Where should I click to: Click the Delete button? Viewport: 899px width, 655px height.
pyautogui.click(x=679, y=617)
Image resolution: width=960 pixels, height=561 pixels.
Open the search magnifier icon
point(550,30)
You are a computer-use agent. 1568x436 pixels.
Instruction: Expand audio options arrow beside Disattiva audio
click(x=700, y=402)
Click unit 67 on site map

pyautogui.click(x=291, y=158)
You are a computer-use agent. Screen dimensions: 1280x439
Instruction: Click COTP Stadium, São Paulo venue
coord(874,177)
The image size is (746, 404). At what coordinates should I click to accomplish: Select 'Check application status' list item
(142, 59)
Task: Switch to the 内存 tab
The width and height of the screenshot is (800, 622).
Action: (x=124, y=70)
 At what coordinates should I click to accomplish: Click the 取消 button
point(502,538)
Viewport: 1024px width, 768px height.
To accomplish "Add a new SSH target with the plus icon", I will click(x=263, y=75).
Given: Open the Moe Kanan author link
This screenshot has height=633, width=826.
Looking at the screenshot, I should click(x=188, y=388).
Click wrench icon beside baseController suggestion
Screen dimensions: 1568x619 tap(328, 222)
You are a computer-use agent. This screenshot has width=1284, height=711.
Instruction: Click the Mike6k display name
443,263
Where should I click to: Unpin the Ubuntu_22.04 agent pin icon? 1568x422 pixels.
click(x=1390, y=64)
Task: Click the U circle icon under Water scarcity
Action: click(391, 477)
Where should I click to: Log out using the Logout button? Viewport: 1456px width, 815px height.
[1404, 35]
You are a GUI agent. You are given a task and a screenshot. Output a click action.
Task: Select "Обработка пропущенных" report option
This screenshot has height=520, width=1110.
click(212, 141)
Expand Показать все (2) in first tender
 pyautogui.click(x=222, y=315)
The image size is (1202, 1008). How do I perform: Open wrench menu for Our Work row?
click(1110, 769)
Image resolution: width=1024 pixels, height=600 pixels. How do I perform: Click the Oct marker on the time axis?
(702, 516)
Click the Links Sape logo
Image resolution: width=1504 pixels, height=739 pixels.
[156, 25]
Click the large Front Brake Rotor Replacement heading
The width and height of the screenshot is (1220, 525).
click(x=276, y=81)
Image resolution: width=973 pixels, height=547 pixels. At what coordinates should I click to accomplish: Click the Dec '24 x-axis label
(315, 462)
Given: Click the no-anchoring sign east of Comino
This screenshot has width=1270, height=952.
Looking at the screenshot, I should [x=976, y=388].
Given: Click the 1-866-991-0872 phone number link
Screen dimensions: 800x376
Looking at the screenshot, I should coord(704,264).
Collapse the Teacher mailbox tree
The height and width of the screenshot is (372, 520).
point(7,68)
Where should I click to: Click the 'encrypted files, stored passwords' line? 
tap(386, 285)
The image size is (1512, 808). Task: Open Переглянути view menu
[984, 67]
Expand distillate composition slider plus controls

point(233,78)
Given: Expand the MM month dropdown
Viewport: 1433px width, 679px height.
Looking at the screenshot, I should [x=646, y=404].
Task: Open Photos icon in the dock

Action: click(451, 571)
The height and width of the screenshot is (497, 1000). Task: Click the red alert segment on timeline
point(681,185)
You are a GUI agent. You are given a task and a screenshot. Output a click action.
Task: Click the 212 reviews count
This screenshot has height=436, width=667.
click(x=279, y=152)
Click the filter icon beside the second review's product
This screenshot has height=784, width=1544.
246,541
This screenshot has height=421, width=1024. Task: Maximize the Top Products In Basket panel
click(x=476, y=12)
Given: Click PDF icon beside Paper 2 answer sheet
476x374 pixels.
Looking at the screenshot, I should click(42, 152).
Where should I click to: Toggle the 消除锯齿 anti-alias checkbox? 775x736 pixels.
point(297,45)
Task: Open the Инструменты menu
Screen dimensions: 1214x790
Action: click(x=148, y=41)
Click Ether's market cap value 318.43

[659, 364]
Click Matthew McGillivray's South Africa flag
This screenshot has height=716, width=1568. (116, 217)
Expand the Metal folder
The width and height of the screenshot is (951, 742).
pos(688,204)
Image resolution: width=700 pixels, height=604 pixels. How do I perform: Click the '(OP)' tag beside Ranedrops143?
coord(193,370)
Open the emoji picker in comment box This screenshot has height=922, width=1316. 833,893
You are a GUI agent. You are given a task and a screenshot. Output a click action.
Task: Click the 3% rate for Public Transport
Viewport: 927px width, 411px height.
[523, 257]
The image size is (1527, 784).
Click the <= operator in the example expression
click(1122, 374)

* Work required: Set down only the line containing "Viewport: 927px width, 411px height." and the lines after it through the end, exactly as they appear above.

* Response for this exercise:
Viewport: 927px width, 411px height.
[523, 257]
The image size is (1527, 784).
Click the <= operator in the example expression
click(1122, 374)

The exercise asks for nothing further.